You must enable debugging in two places. In PGAdmin and the database itself. This article that you referred to does a great job of this, but there are some nuances.
PGAdmin
When updating your postgresql.conf file to load the debug library, I ran PGAdmin on Windows , so the file was here:
C:\Program Files\PostgreSQL\9.4\data\postgresql.conf
And the path to plugin_debugger.dll was actually
$libdir/plugin_debugger.dll
not
$libdir/plugins/plugin_debugger.dll
as stated in the article. So your postgresql.conf needs a line like this
shared_preload_libraries = '$libdir/plugin_debugger.dll'
Find the actual .dll if in doubt. If you are on Linux, the file you are looking for is plugin_debugger.so . Remember that changing the postgresql.conf file will require a reboot for the changes to take effect.
PostgreSQL Database
Assuming you are using your PostgreSQL database on a Linux server, this method does an excellent job of explaining how to load dependencies to enable debugging. Make sure you use root during installation.

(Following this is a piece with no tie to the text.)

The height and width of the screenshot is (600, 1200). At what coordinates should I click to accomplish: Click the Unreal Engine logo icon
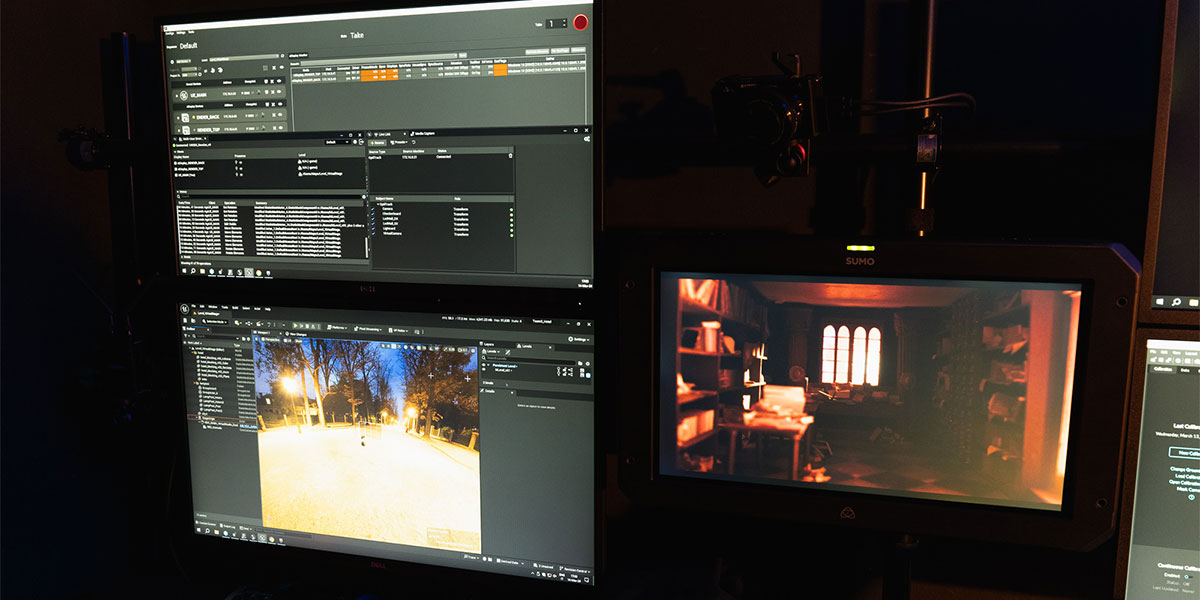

The easy-to-skip part issues a command against the actual database that you want to debug. For newer versions on PostgreSQL, all you need to do is the following:
CREATE EXTENSION IF NOT EXISTS pldbgapi;
If this does not return an error, you should be good to go.
Some noteworthy notes:
- As mentioned above, you can only debug when working as a superuser account.
- From your documents, you can only debug pl / pgsql functions. Therefore, if your function says something like
LANGUAGE c PGAdmin, it will not even display the Debug option with the right mouse button when selecting a function. Find something that has LANGUAGE plpgsql and the Debug menu should show.